__Brief__:
Set every entry down again exactly, omitting none.

__Records contained in a dataset__:
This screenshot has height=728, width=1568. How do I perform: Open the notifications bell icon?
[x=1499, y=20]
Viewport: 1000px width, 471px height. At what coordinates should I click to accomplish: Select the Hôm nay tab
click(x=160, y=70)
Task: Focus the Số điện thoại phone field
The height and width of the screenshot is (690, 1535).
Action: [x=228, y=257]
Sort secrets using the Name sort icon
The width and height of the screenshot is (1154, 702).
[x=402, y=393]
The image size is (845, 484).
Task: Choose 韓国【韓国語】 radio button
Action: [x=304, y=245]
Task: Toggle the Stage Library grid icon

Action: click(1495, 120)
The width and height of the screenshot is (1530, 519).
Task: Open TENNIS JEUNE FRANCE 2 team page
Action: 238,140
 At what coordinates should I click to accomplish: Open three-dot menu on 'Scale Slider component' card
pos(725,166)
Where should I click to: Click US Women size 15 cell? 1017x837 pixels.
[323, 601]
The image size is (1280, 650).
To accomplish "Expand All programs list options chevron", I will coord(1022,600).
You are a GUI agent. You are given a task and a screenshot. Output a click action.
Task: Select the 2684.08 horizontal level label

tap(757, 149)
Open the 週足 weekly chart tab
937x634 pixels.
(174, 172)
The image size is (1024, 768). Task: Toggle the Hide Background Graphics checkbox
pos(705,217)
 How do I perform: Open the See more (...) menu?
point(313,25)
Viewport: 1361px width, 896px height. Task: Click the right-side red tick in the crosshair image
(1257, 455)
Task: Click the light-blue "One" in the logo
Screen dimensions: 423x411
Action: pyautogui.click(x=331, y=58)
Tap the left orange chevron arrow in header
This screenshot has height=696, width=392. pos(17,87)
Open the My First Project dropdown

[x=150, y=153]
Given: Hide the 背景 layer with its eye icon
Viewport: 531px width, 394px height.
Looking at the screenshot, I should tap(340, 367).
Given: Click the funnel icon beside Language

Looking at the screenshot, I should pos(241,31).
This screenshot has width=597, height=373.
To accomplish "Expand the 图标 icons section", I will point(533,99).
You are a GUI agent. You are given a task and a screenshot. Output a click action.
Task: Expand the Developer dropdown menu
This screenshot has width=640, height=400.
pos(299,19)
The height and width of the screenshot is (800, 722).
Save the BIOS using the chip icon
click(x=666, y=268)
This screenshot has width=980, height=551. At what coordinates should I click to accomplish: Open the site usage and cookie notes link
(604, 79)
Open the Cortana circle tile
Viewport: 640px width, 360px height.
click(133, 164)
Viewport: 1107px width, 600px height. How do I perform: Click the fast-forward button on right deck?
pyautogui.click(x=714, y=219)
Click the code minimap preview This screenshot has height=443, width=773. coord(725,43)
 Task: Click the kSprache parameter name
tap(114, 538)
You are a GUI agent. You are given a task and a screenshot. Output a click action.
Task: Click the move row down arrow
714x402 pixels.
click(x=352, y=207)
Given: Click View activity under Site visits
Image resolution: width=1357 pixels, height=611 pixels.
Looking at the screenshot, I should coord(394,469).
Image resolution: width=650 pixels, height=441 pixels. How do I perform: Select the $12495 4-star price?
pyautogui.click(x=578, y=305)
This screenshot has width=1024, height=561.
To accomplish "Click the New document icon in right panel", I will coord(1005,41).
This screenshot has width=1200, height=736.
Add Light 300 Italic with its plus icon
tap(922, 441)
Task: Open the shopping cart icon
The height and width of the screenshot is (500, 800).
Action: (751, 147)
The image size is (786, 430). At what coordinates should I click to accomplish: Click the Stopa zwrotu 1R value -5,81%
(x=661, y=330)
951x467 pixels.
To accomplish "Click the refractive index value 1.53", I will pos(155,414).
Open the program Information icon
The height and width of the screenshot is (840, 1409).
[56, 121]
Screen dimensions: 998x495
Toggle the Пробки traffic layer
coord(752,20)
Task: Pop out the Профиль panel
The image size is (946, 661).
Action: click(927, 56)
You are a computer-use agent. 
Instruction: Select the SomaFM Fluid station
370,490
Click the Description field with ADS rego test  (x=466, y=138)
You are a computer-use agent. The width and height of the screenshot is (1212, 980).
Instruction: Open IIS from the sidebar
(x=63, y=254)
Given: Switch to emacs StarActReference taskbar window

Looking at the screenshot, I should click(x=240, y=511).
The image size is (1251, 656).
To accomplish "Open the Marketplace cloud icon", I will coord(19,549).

__Result of this task__:
This screenshot has height=728, width=1568. How do I perform: Open the notifications bell icon?
[x=1499, y=20]
Viewport: 1000px width, 471px height. At what coordinates should I click to accomplish: Select the Hôm nay tab
click(x=160, y=70)
Task: Focus the Số điện thoại phone field
The height and width of the screenshot is (690, 1535).
Action: [x=228, y=257]
Sort secrets using the Name sort icon
The width and height of the screenshot is (1154, 702).
[x=402, y=393]
The image size is (845, 484).
Task: Choose 韓国【韓国語】 radio button
Action: [x=304, y=245]
Task: Toggle the Stage Library grid icon

Action: click(1495, 120)
The width and height of the screenshot is (1530, 519).
Task: Open TENNIS JEUNE FRANCE 2 team page
Action: 238,140
 At what coordinates should I click to accomplish: Open three-dot menu on 'Scale Slider component' card
pos(725,166)
Where should I click to: Click US Women size 15 cell? 1017x837 pixels.
[323, 601]
The image size is (1280, 650).
To accomplish "Expand All programs list options chevron", I will coord(1022,600).
You are a GUI agent. You are given a task and a screenshot. Output a click action.
Task: Select the 2684.08 horizontal level label

tap(757, 149)
Open the 週足 weekly chart tab
937x634 pixels.
(174, 172)
The image size is (1024, 768). Task: Toggle the Hide Background Graphics checkbox
pos(705,217)
 How do I perform: Open the See more (...) menu?
point(313,25)
Viewport: 1361px width, 896px height. Task: Click the right-side red tick in the crosshair image
(1257, 455)
Task: Click the light-blue "One" in the logo
Screen dimensions: 423x411
Action: pyautogui.click(x=331, y=58)
Tap the left orange chevron arrow in header
This screenshot has height=696, width=392. pos(17,87)
Open the My First Project dropdown

[x=150, y=153]
Given: Hide the 背景 layer with its eye icon
Viewport: 531px width, 394px height.
Looking at the screenshot, I should tap(340, 367).
Given: Click the funnel icon beside Language

Looking at the screenshot, I should pos(241,31).
This screenshot has width=597, height=373.
To accomplish "Expand the 图标 icons section", I will point(533,99).
You are a GUI agent. You are given a task and a screenshot. Output a click action.
Task: Expand the Developer dropdown menu
This screenshot has width=640, height=400.
pos(299,19)
The height and width of the screenshot is (800, 722).
Save the BIOS using the chip icon
click(x=666, y=268)
This screenshot has width=980, height=551. At what coordinates should I click to accomplish: Open the site usage and cookie notes link
(604, 79)
Open the Cortana circle tile
Viewport: 640px width, 360px height.
click(133, 164)
Viewport: 1107px width, 600px height. How do I perform: Click the fast-forward button on right deck?
pyautogui.click(x=714, y=219)
Click the code minimap preview This screenshot has height=443, width=773. coord(725,43)
 Task: Click the kSprache parameter name
tap(114, 538)
You are a GUI agent. You are given a task and a screenshot. Output a click action.
Task: Click the move row down arrow
714x402 pixels.
click(x=352, y=207)
Given: Click View activity under Site visits
Image resolution: width=1357 pixels, height=611 pixels.
Looking at the screenshot, I should coord(394,469).
Image resolution: width=650 pixels, height=441 pixels. How do I perform: Select the $12495 4-star price?
pyautogui.click(x=578, y=305)
This screenshot has width=1024, height=561.
To accomplish "Click the New document icon in right panel", I will coord(1005,41).
This screenshot has width=1200, height=736.
Add Light 300 Italic with its plus icon
tap(922, 441)
Task: Open the shopping cart icon
The height and width of the screenshot is (500, 800).
Action: (751, 147)
The image size is (786, 430). At what coordinates should I click to accomplish: Click the Stopa zwrotu 1R value -5,81%
(x=661, y=330)
951x467 pixels.
To accomplish "Click the refractive index value 1.53", I will pos(155,414).
Open the program Information icon
The height and width of the screenshot is (840, 1409).
[56, 121]
Screen dimensions: 998x495
Toggle the Пробки traffic layer
coord(752,20)
Task: Pop out the Профиль panel
The image size is (946, 661).
Action: click(927, 56)
You are a computer-use agent. 
Instruction: Select the SomaFM Fluid station
370,490
Click the Description field with ADS rego test  (x=466, y=138)
You are a computer-use agent. The width and height of the screenshot is (1212, 980).
Instruction: Open IIS from the sidebar
(x=63, y=254)
Given: Switch to emacs StarActReference taskbar window

Looking at the screenshot, I should click(x=240, y=511).
The image size is (1251, 656).
To accomplish "Open the Marketplace cloud icon", I will coord(19,549).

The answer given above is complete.